How to Use the Adobe Illustrator Shape Tool to Create Infographics
Other than Adobe Illustrator’s Pen tool, the Shape tool is one of the most widely used Illustrator features for creating infographics. You use it to create rectangles, rounded rectangles, ellipses, polygons, stars, and flares.
The rectangle tool
The Shape tool is located eight tools down on the Tools palette. Just click the Rectangle tool and then click and drag on the artboard to create the shape.
The shortcut for the rectangle tool is pressing keyboard letter M.
Remember your geometry teach saying how all squares are rectangles? This is where you will use that math in real life. To create a square, hold down Shift while creating the rectangle. You will get a perfect square while dragging on the artboard.
To open a dialog box where you can set strict measurement parameters for your object, select the Rectangle tool and then click once on the artboard.
The rounded rectangle tool
As you might surmise, a rounded rectangle is a regular ol’ rectangle but with sloped shoulders. To use it, click and hold the Rectangle tool in the Tools palette. A fly-out menu appears with an array of shapes to choose from.
Drag the pointer to the Rounded Rectangle tool.
Click and drag on the artboard.
When you release the mouse, you see an object that looks a bit like a bar of soap — great for text boxes, picture frames, a corner on a neighborhood block. The possibilities are endless!
While clicking and dragging the shape of the rounded rectangle, adjust the rounded corner radius by pressing the up- and down-arrows keys on the keyboard. Pressing up arrow increases the radius, and pressing the down arrow decreases it.
To open a dialog box where you can put in your own specific measured parameters (radius of the corners and size of the sides on the rectangle), activate the Rounded Rectangle tool and simply click on the artboard.
The ellipse tool
Just like using the Rectangle and Rounded Rectangle tool, click the Ellipse tool and then drag to create an ellipse or oval on your artboard.
To create a circle at any size your monitor will allow, activate the Ellipse tool and hold down Shift while creating the shape.

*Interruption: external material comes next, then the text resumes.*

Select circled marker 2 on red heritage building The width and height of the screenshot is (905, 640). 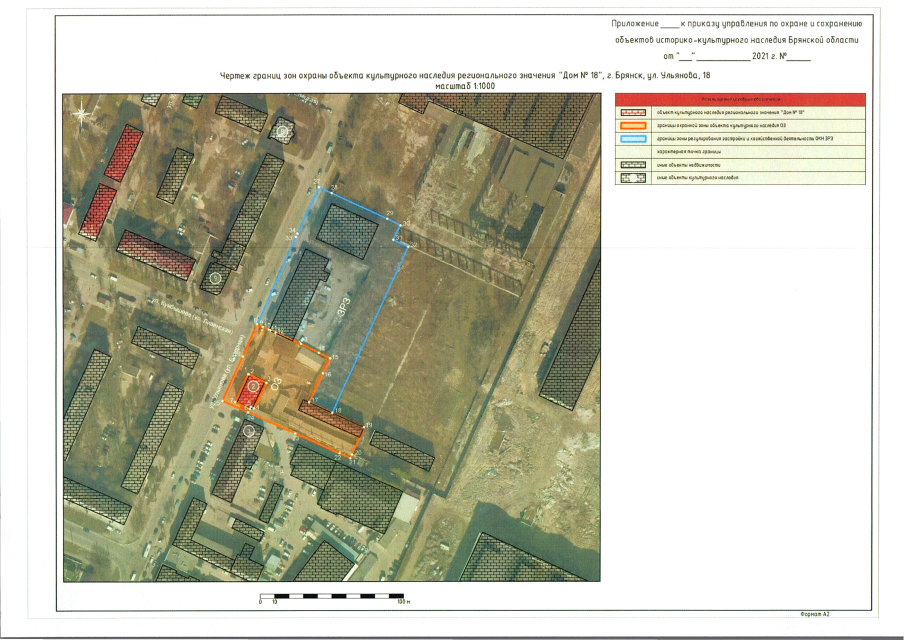(253, 385)
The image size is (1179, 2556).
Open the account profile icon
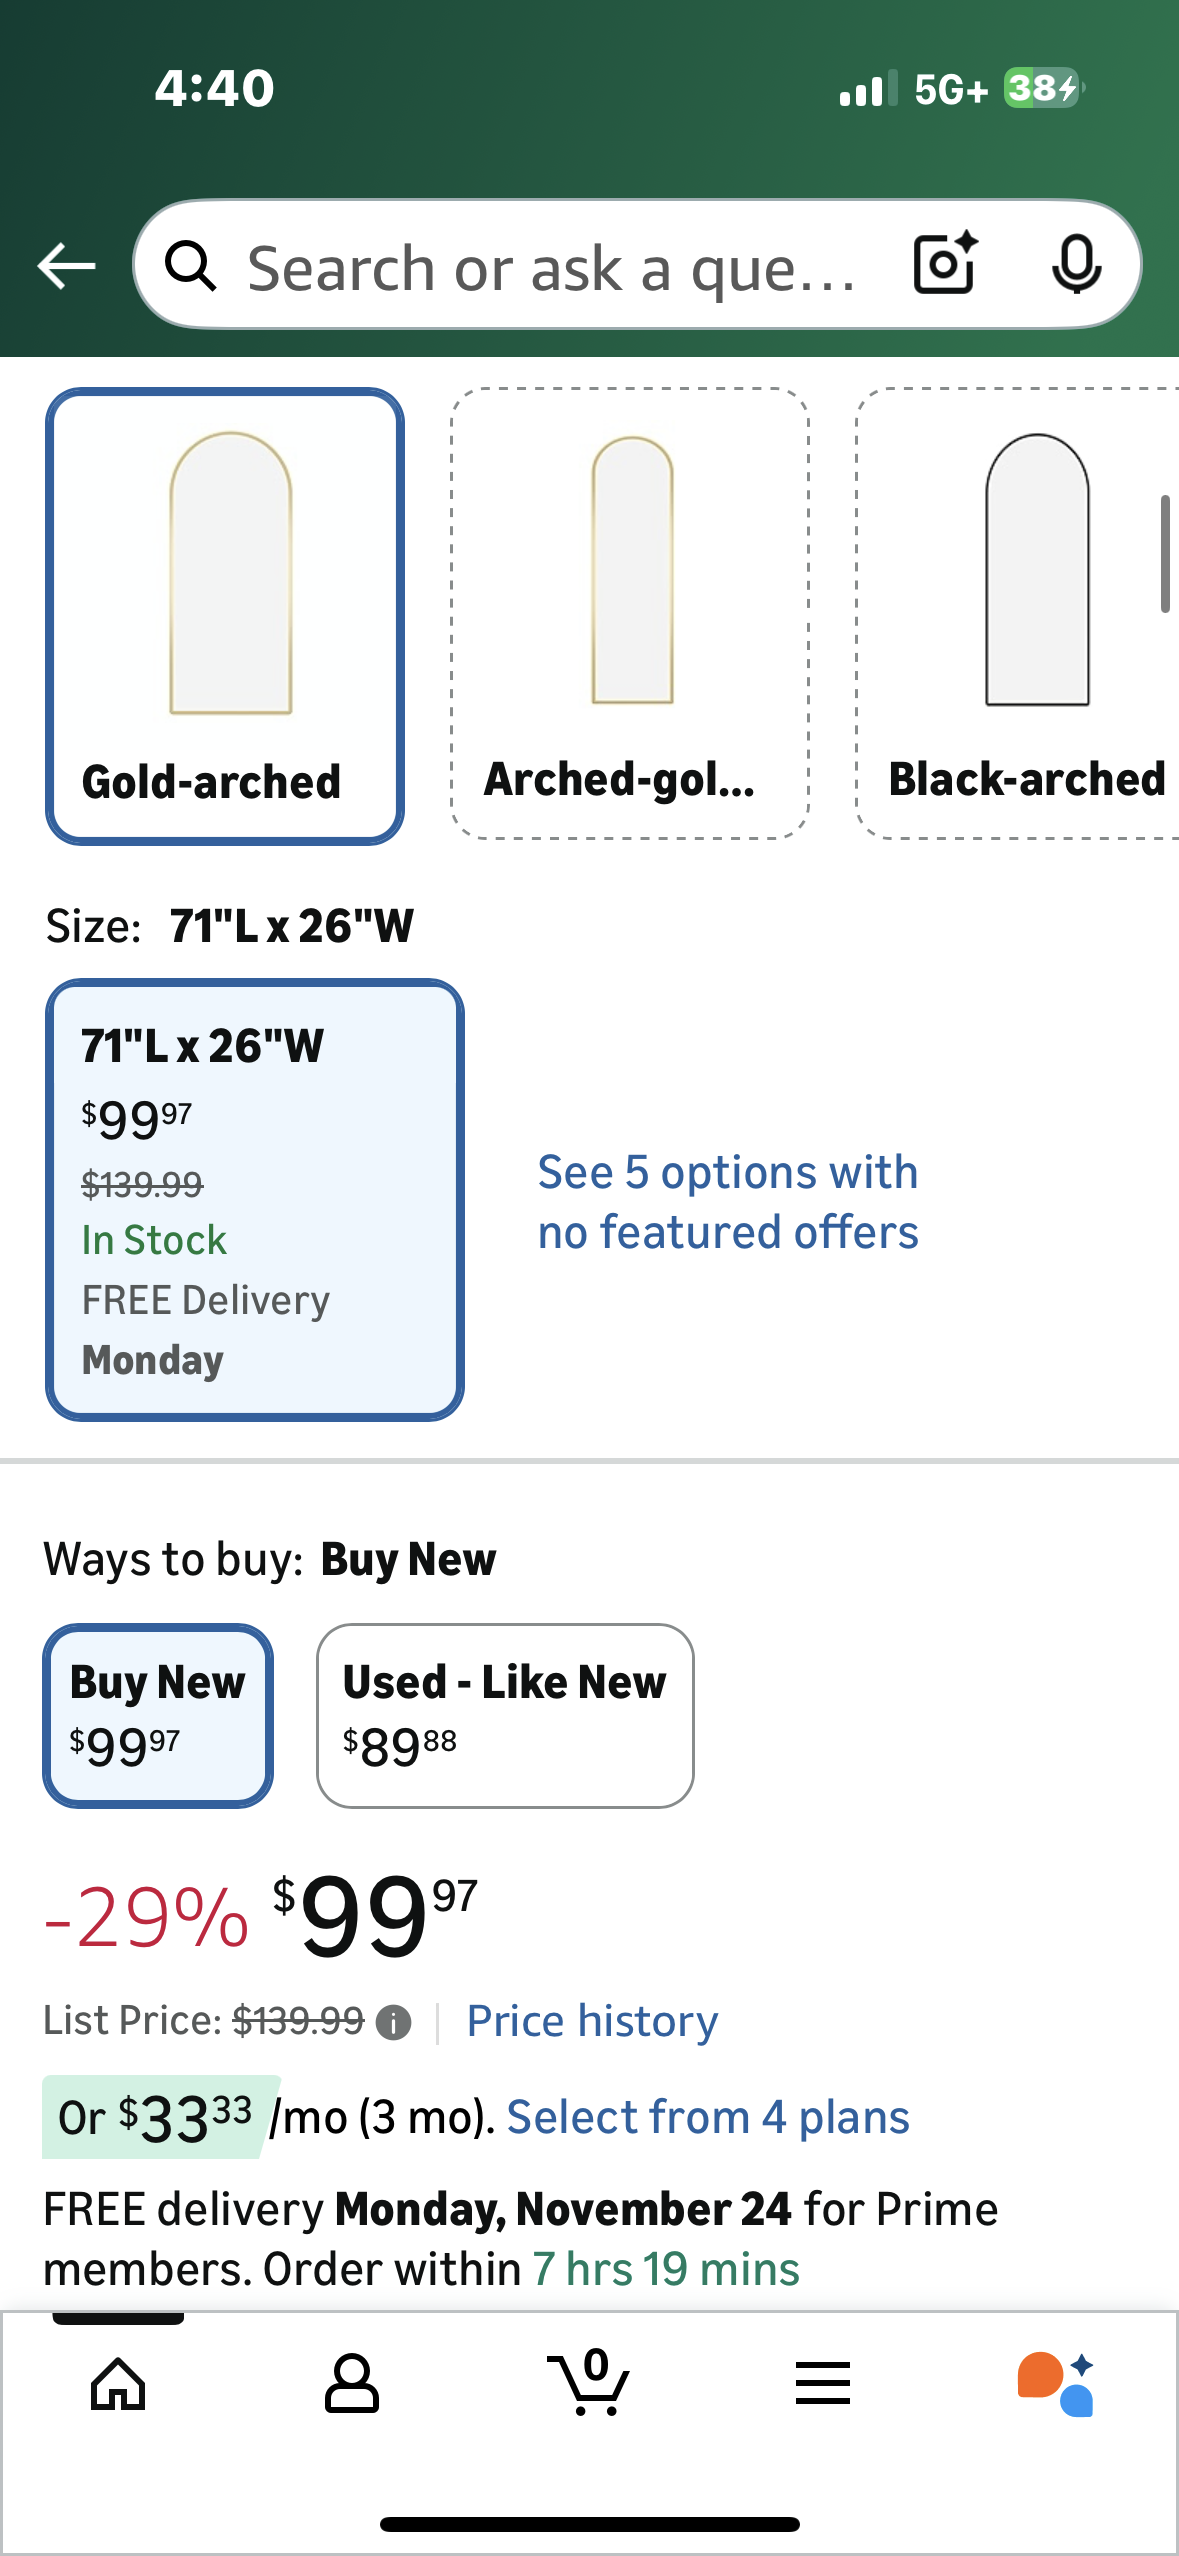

Edit a circle shape by activating the Direct Selection tool and then clicking and dragging any of its points to reshape the circle. When you click a point, notice that the selection produces two more handles on either side of the point. These arc-editing handles can be used to reshape the arc within that circle.
The polygon tool
Moving on to the next tool in the Shapes menu, click and hold the Shape tool icon to find and select the Polygon Shape tool. Click and drag on the artboard, and a hexagon appears.
To edit the polygon while creating it, use the up and down arrows on the keyboard to change the number of sides on the shape you’re creating. Pressing the up arrow adds more sides; pressing the down arrow decreases the number of sides. You can make something as complicated as an octagon or as simple as a triangle by simply tapping the up and down arrows on the keyboard.
The star tool
Find the Star tool icon in the fly-out menu that opens under the Shape tool. To make (and tweak) stars, select the Star tool and then click and drag on the artboard to create a star shape.
To edit a star, use the arrow keys on the keyboard. You can create a sun shape by pressing the up arrow or go as far as a triangle shape by pressing the down arrow. This comes in handy for making light flashes or just stars for a flag.
While clicking and dragging to make the star shape, hold down Cmd/Ctrl to pull out the points on the star shape to make for more pronounced shine spikes.
If you activate the Star tool and click the artboard, a dialog box appears where you can add more precise measurements for your star artwork: for example, the size of radius 1 (the inner points of the star) and radius 2 (the outer points of the start) as well as the overall number of outer points. (See the figure.)
The flare tool
The Flare tool is a specialty item with dramatic properties: not really a shape but kinda. Think of a photo you’ve shot or seen that has lens flare, when it’s not well exposed and is marred with big balls and streaks of light. (Okay, sometimes lens flare is pretty cool.) The one drawback to using the Flare tool is that it must be used on a black background.